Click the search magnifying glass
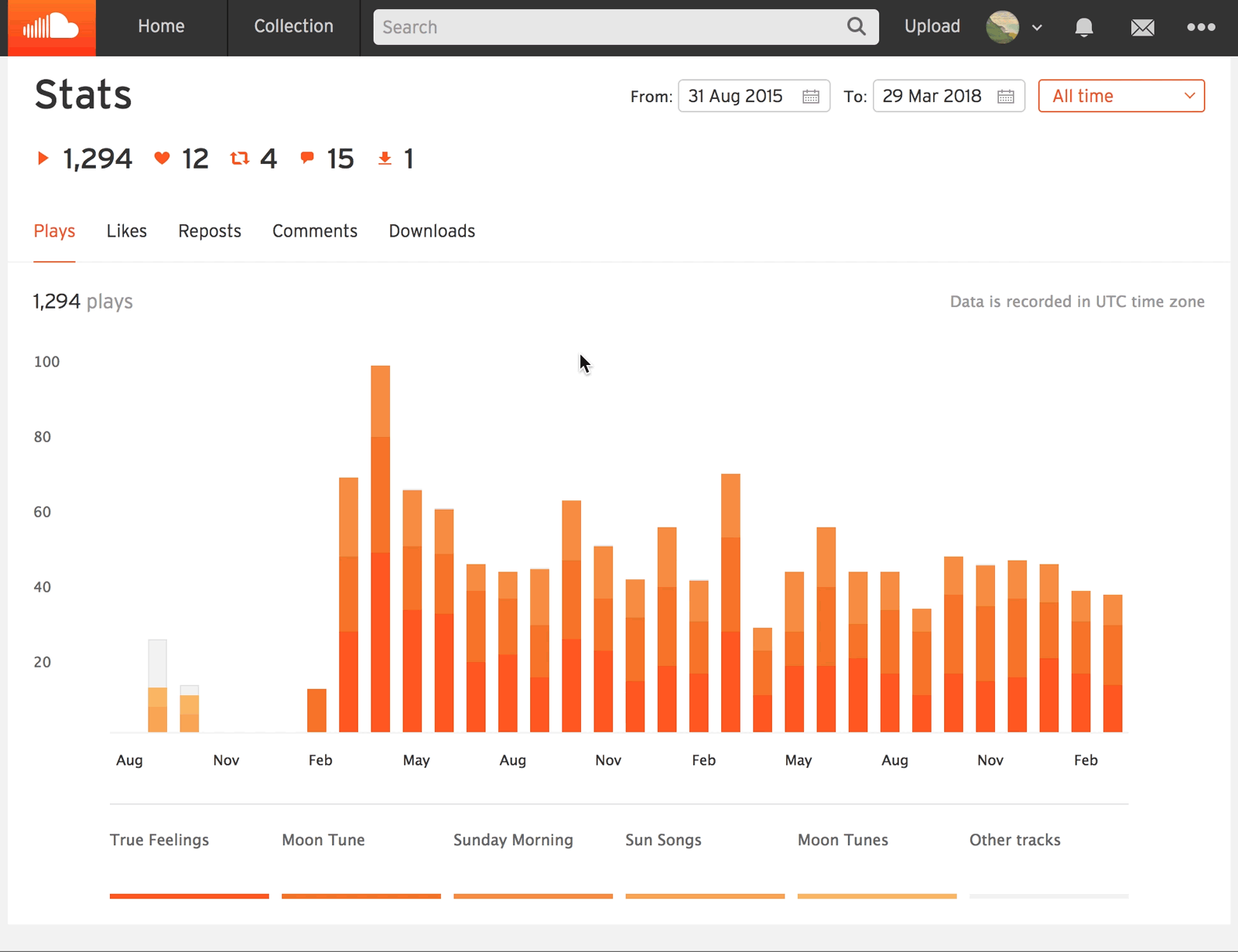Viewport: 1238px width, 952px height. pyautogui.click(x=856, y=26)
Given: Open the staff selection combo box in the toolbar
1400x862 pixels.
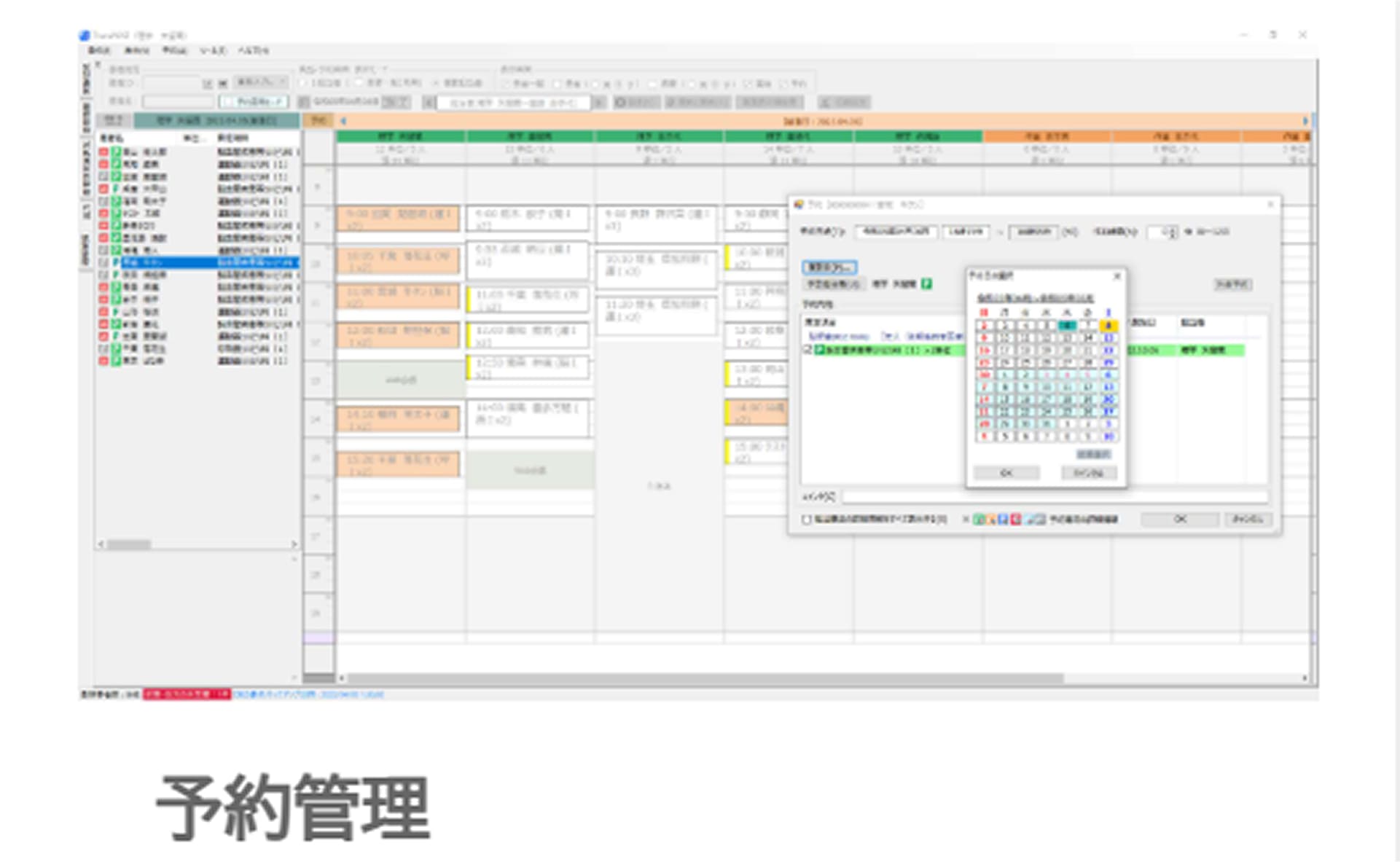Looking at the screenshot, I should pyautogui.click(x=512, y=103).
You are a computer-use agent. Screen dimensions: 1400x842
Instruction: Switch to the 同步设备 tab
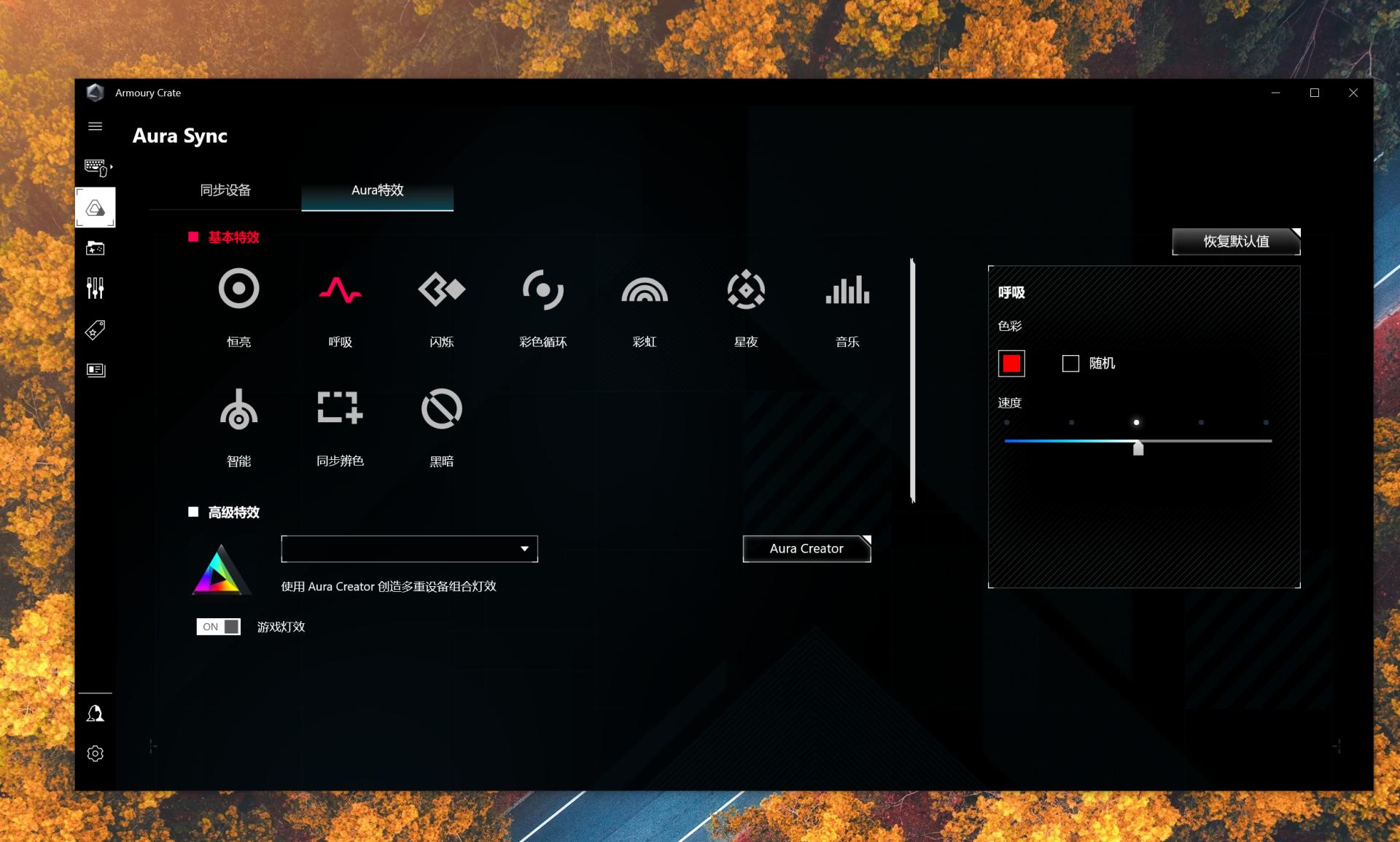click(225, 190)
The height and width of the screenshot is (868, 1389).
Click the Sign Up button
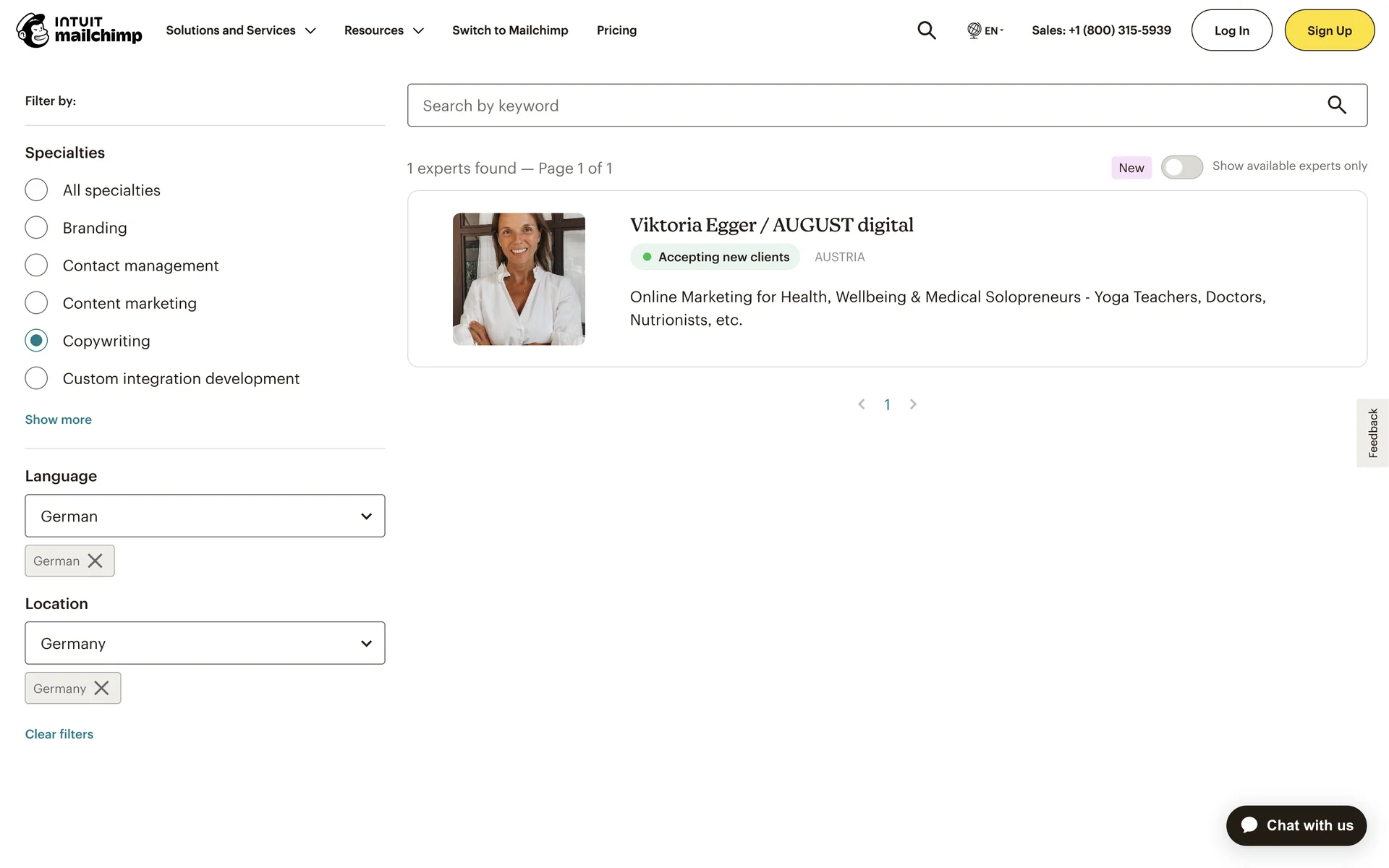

•••

WHAT YOU ARE ASKED TO DO: Please repeat all of the data exactly as it stands, leaving the pictures out.

FINISHED TASK:
Click the search magnifying glass
Viewport: 1238px width, 952px height. pyautogui.click(x=856, y=26)
Given: Open the staff selection combo box in the toolbar
1400x862 pixels.
Looking at the screenshot, I should pyautogui.click(x=512, y=103).
You are a computer-use agent. Screen dimensions: 1400x842
Instruction: Switch to the 同步设备 tab
click(225, 190)
The height and width of the screenshot is (868, 1389).
Click the Sign Up button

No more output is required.